Micen: defender a Venezuela es defender la dignidad de todas las naciones
El Movimiento Indígena Centroamericano (Micen) emitió un comunicado en el que condena las acciones de la administración estadounidense contra la República Bolivariana de Venezuela, calificándolas como una agresión directa a la soberanía de un país hermano y una violación flagrante de los principios fundamentales del derecho internacional.
La organización, integrada por pueblos originarios de Panamá, Honduras, El Salvador, Nicaragua y Guatemala, denunció que las medidas impulsadas por Washington representan un intento de despojo y saqueo de los recursos naturales y procesos políticos de Venezuela.
“Expresamos nuestra indignación, como articulación regional de pueblos indígenas, ante las reiteradas prácticas de injerencia política, económica, diplomática y mediática que buscan imponer intereses externos sobre la voluntad soberana del pueblo venezolano”, señaló el comunicado.

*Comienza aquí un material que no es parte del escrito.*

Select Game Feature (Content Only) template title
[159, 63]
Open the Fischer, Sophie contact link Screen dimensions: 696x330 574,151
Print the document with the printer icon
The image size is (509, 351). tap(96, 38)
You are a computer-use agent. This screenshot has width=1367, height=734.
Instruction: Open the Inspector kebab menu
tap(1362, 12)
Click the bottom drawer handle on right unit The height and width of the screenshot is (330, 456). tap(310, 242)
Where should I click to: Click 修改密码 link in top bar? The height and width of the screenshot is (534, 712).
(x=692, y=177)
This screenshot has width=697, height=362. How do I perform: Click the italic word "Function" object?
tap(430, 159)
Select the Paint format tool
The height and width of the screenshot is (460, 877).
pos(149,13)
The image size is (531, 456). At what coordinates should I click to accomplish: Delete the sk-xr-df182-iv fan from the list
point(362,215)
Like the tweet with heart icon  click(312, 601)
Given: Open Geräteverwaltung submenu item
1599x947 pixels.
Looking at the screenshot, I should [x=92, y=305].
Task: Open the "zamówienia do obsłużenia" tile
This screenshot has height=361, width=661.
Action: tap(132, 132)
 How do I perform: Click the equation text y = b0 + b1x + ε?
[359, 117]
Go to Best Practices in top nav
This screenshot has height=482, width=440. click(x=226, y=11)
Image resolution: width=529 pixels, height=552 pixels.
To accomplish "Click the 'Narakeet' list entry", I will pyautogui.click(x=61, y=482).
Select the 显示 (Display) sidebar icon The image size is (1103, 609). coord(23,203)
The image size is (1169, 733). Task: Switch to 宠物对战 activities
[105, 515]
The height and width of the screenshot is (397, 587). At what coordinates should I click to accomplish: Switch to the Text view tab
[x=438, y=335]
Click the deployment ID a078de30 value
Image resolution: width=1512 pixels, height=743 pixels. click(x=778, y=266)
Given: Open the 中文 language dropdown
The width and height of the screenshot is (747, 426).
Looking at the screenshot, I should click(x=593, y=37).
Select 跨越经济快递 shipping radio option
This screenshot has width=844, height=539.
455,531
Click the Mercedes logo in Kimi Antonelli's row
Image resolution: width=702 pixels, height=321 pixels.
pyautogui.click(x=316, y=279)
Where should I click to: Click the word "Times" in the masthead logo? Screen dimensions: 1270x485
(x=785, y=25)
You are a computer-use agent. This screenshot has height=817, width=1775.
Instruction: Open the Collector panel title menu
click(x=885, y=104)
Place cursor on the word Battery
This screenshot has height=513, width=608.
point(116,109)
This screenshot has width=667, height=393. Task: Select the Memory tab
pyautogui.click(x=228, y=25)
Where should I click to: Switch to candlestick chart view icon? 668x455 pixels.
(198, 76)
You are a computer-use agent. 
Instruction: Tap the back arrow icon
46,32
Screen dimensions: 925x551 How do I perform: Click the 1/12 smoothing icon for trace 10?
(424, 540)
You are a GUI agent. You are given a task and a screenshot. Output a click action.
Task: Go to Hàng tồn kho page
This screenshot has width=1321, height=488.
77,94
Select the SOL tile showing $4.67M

Imperialismo contemporáneo y memoria histórica
Micen advirtió que las acciones de Estados Unidos son una expresión más del imperialismo contemporáneo, que busca controlar territorios y recursos naturales.
“Nuestra memoria histórica nos obliga a alzar la voz: cuando se vulnera la soberanía de un pueblo, se amenaza la soberanía de todos”, enfatizó la organización, subrayando que la defensa de Venezuela es también la defensa de la dignidad de todas las naciones.
El comunicado resaltó que la paz no se construye con bloqueos ni sanciones, sino con diálogo, respeto y solidaridad entre los pueblos.
Amenazas de Trump y llamado internacional
La declaración del Micen se produce tras las recientes amenazas del presidente estadounidense Donald Trump, quien anunció un bloqueo naval total contra Venezuela y afirmó que el petróleo y los recursos del país pertenecen a Estados Unidos.
En respuesta, el movimiento indígena centroamericano llamó a los pueblos del mundo, organizaciones sociales, indígenas y de derechos humanos, así como a los Estados comprometidos con la paz, a pronunciarse contra la injerencia y a defender el derecho internacional.
“El silencio fortalece la impunidad y normaliza la violencia contra los pueblos”, advirtió en el comunicado, instando a la comunidad internacional a rechazar las medidas coercitivas y a respaldar la soberanía venezolana.